**PROBLEM REQUIREMENTS**: Keeping every character in place, output all the data.

**DATA SECTION**:
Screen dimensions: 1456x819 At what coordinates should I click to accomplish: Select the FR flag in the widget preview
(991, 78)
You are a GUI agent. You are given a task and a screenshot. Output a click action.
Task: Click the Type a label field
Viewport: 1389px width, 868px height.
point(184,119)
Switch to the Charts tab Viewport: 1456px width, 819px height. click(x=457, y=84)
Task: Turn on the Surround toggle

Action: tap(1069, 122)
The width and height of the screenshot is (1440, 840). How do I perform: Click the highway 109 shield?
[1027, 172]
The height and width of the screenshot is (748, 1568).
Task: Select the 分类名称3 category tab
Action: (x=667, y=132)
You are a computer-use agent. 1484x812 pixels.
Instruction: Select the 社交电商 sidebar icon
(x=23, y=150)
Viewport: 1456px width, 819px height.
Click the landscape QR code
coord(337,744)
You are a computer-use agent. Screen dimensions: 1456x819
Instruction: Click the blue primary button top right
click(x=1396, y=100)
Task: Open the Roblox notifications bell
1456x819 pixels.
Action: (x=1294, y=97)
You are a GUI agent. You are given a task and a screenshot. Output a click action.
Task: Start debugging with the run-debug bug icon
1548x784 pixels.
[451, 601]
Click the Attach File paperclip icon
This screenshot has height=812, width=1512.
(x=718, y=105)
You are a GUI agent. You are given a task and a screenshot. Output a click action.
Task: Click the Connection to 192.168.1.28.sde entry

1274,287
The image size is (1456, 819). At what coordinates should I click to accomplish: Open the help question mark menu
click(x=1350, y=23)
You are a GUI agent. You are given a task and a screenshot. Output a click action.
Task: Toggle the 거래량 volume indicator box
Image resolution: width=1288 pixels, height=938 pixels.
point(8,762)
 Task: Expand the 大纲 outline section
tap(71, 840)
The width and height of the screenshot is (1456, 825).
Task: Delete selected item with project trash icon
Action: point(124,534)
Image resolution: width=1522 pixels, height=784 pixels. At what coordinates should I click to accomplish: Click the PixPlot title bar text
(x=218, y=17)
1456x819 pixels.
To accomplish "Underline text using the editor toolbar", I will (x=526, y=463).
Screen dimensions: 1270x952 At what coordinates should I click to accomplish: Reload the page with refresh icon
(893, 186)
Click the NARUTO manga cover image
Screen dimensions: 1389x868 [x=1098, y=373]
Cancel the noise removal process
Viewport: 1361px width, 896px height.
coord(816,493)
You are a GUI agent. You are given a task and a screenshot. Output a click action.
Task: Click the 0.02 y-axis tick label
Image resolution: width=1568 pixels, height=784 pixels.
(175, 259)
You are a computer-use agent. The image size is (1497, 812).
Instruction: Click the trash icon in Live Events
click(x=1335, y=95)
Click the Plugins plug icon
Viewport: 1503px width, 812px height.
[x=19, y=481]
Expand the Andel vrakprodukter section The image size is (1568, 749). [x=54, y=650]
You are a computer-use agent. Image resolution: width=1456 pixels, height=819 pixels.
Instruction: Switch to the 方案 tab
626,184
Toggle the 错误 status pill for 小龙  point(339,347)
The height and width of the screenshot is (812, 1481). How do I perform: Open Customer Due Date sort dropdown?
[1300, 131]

**TASK ANSWER**:
Screen dimensions: 1456x819 At what coordinates should I click to accomplish: Select the FR flag in the widget preview
(991, 78)
You are a GUI agent. You are given a task and a screenshot. Output a click action.
Task: Click the Type a label field
Viewport: 1389px width, 868px height.
point(184,119)
Switch to the Charts tab Viewport: 1456px width, 819px height. click(x=457, y=84)
Task: Turn on the Surround toggle

Action: tap(1069, 122)
The width and height of the screenshot is (1440, 840). How do I perform: Click the highway 109 shield?
[1027, 172]
The height and width of the screenshot is (748, 1568).
Task: Select the 分类名称3 category tab
Action: (x=667, y=132)
You are a computer-use agent. 1484x812 pixels.
Instruction: Select the 社交电商 sidebar icon
(x=23, y=150)
Viewport: 1456px width, 819px height.
Click the landscape QR code
coord(337,744)
You are a computer-use agent. Screen dimensions: 1456x819
Instruction: Click the blue primary button top right
click(x=1396, y=100)
Task: Open the Roblox notifications bell
1456x819 pixels.
Action: (x=1294, y=97)
You are a GUI agent. You are given a task and a screenshot. Output a click action.
Task: Start debugging with the run-debug bug icon
1548x784 pixels.
[451, 601]
Click the Attach File paperclip icon
This screenshot has height=812, width=1512.
(x=718, y=105)
You are a GUI agent. You are given a task and a screenshot. Output a click action.
Task: Click the Connection to 192.168.1.28.sde entry

1274,287
The image size is (1456, 819). At what coordinates should I click to accomplish: Open the help question mark menu
click(x=1350, y=23)
You are a GUI agent. You are given a task and a screenshot. Output a click action.
Task: Toggle the 거래량 volume indicator box
Image resolution: width=1288 pixels, height=938 pixels.
point(8,762)
 Task: Expand the 大纲 outline section
tap(71, 840)
The width and height of the screenshot is (1456, 825).
Task: Delete selected item with project trash icon
Action: point(124,534)
Image resolution: width=1522 pixels, height=784 pixels. At what coordinates should I click to accomplish: Click the PixPlot title bar text
(x=218, y=17)
1456x819 pixels.
To accomplish "Underline text using the editor toolbar", I will (x=526, y=463).
Screen dimensions: 1270x952 At what coordinates should I click to accomplish: Reload the page with refresh icon
(893, 186)
Click the NARUTO manga cover image
Screen dimensions: 1389x868 [x=1098, y=373]
Cancel the noise removal process
Viewport: 1361px width, 896px height.
coord(816,493)
You are a GUI agent. You are given a task and a screenshot. Output a click action.
Task: Click the 0.02 y-axis tick label
Image resolution: width=1568 pixels, height=784 pixels.
(175, 259)
You are a computer-use agent. The image size is (1497, 812).
Instruction: Click the trash icon in Live Events
click(x=1335, y=95)
Click the Plugins plug icon
Viewport: 1503px width, 812px height.
[x=19, y=481]
Expand the Andel vrakprodukter section The image size is (1568, 749). [x=54, y=650]
You are a computer-use agent. Image resolution: width=1456 pixels, height=819 pixels.
Instruction: Switch to the 方案 tab
626,184
Toggle the 错误 status pill for 小龙  point(339,347)
The height and width of the screenshot is (812, 1481). How do I perform: Open Customer Due Date sort dropdown?
[1300, 131]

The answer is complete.